North Korea channeled about 70 percent of the money it received for workers at the now-shuttered Kaesong industrial park into its weapons programs and to buy luxury goods for the impoverished nation’s tiny elite, South Korea said on Sunday.
The jointly run park, just outside the North Korean city of Kaesong and about 50 kilometers (35 miles) from Seoul, employed some 54,000 North Koreans who worked for over 120 South Korean companies, most of them small and medium-sized manufacturers. Seoul closed the park last week in retaliation for Pyongyang’s recent rocket launch.
In a statement issued Sunday, South Korea’s Unification Ministry said that about 70 percent of the 616 billion won ($560 million) paid to the North since the park was established in 2004 was used to develop nuclear weapons, missiles and for the luxury goods.
It did not detail how it arrived at that percentage.
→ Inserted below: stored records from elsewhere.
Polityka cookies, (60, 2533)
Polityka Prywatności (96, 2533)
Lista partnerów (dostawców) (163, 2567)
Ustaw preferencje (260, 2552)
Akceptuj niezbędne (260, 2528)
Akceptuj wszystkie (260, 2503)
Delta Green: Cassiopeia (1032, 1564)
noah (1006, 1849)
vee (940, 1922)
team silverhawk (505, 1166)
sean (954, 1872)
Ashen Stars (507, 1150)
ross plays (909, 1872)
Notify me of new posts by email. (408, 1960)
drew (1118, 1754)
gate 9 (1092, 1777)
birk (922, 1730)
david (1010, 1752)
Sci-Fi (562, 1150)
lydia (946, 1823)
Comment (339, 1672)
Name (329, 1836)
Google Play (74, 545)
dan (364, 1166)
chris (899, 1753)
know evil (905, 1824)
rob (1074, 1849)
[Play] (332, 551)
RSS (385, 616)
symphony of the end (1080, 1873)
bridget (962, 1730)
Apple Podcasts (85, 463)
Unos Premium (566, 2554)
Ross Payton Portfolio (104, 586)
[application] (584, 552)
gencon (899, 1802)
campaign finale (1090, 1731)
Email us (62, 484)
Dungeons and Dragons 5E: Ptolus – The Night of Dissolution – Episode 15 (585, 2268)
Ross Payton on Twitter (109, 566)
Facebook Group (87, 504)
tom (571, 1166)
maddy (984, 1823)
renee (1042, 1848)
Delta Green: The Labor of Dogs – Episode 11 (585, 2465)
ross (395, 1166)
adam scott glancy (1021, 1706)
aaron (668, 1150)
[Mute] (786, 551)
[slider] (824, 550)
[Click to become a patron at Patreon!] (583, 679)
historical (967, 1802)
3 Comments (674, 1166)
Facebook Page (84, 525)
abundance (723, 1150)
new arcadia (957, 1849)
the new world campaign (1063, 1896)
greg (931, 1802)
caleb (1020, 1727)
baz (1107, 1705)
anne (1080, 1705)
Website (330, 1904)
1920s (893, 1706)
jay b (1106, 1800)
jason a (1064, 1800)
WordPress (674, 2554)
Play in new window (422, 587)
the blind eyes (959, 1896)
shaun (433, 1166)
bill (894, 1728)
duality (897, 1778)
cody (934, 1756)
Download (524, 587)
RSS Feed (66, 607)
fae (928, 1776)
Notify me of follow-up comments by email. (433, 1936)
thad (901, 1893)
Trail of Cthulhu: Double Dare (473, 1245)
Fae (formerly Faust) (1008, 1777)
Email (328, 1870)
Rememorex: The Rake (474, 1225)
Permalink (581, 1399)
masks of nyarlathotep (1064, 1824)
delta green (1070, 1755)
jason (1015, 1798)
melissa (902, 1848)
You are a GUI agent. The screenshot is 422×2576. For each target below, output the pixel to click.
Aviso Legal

Pyongyang was able to divert the money because the workers in Kaesong were not paid indirectly. Instead, US dollars were paid to the North Korean government, which siphoned off most of the money and paid only what it wanted to the employees in North Korean currency and store vouchers, the statement said. Pyongyang responded to Seoul’s closure by announcing a military takeover of the complex and seizing everything that the companies’ South Korean managers were forced to leave behind.
The last major symbol of inter-Korean cooperation began during an era of relatively good cross-border relations, combining cheap North Korean labor with the capital and technology of wealthy South Korea. But Seoul is desperate to pressure Pyongyang after its nuclear test earlier this year, followed weeks later by a Feb. 7 rocket launch, which was condemned by the rest of the world as a test of banned missile technology. While the Kaesong closure will hurt North Korea, it is not critical to that nation’s economy.

Pyongyang gets the vast majority of its earnings from trade with China.
The last time the park closed was in 2013, when North Korea withdrew its workers amid escalating tension in the wake of North Korea’s third nuclear test. The park reopened after about five months.